Page MenuHomePhabricator

[ARM] Enforcing calling convention for half-precision FP arguments and returns for big-endian AArch32
Needs ReviewPublic

Authored by pratlucas on Feb 26 2020, 5:19 AM.

Details

Summary

Half-precision floating point arguments and returns are currently
promoted to either float or int32 in clang's CodeGen. As such promotions
are implemented as coercion through memory in clang, aruments and
returns of those types end up stored on the wrong bits on big-endian
AArch32 - MSBs instead of LSBs.

This patch enforces AAPCS' directions, making sure clang stores those
types on the proper bits during coercion through memory for bit-endian
targets.

Event Timeline

pratlucas created this revision.Feb 26 2020, 5:19 AM
Herald added a project: Restricted Project. · View Herald TranscriptFeb 26 2020, 5:20 AM
lattner resigned from this revision.Mar 12 2020, 6:33 PM

I'm not a qualified reviewer for this at this point.

Ugh. I'd hate to introduce yet another weird little tweak to ABIArgInfo that's used on exactly one target. For 16-bit composite types, we seem to coerce to a type like [1 x i32]; would that be okay here?

You don't have a test that checks that you get the IR you want.

Hi @rjmccall,
I agree those kind of tweaks do not look good. The issue here, though, is that argument coercion currently ignores the target's endian information when performing coercion through memory.
This happens for any type that requires memory coercion, so unfortunately using [1 x i32] does not do the trick.
Let me know if you have any other sugestions for handling this, I'd be glad to avoid the ABIArgInfo approach.

Hi @rjmccall,
I agree those kind of tweaks do not look good. The issue here, though, is that argument coercion currently ignores the target's endian information when performing coercion through memory.
This happens for any type that requires memory coercion, so unfortunately using [1 x i32] does not do the trick.

Oh, wait, AAPCS wants half values to be passed in the *least* significant bits of a GPR, even on big-endian machines? That's certainly more convenient, but it's a weird inconsistency with the otherwise iron rule of the calling convention, which that it's exactly as if you laid all of the arguments out in memory and then popped the first four 32-bit values off. We're talking about a calling convention here that literally skips registers in order to "align" arguments.

Can we not just coerce to i16? Will LLVM not pass an i16 in the least-significant bits of a register?
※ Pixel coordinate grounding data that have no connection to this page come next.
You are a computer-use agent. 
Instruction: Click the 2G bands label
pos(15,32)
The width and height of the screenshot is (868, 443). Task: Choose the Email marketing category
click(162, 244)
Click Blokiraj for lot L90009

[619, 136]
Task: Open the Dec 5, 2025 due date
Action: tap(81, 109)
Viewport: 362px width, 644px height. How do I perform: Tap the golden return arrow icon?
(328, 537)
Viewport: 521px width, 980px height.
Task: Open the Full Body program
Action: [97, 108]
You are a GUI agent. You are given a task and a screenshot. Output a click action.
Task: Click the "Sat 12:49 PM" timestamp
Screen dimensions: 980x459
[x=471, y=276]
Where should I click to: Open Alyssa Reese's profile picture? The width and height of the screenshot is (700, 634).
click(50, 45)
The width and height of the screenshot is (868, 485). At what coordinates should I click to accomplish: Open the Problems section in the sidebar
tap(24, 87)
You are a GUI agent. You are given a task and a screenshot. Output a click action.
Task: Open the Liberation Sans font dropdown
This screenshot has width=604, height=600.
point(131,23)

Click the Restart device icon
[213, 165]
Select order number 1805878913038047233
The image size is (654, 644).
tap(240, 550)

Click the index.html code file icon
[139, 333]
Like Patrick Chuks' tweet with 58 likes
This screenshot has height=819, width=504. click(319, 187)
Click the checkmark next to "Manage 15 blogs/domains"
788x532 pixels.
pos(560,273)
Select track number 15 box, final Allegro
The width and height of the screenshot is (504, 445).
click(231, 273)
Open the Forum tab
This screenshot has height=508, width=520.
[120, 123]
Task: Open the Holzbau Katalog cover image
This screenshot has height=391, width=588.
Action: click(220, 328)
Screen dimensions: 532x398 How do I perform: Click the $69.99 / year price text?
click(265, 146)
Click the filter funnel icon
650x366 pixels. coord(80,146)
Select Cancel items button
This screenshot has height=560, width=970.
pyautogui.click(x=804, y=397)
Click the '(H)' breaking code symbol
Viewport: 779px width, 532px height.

Oh, wait, AAPCS wants half values to be passed in the *least* significant bits of a GPR, even on big-endian machines? That's certainly more convenient, but it's a weird inconsistency with the otherwise iron rule of the calling convention, which that it's exactly as if you laid all of the arguments out in memory and then popped the first four 32-bit values off. We're talking about a calling convention here that literally skips registers in order to "align" arguments.

Can we not just coerce to i16? Will LLVM not pass an i16 in the least-significant bits of a register?

Yes, AAPCS specifies that they should go into the LSBs:

B.2 [...] If the argument is a Half-precision Floating Point Type its size is set to 4 bytes as if it had been copied to the least significant bits of a 32-bit register and the remaining bits filled with unspecified values.

Coercing to i16 solves it for the general case, when the argumetns are going into GPRs, but is not suficient when those arguments are required to go into FP registers - e.g. -mfloat-abi=hard.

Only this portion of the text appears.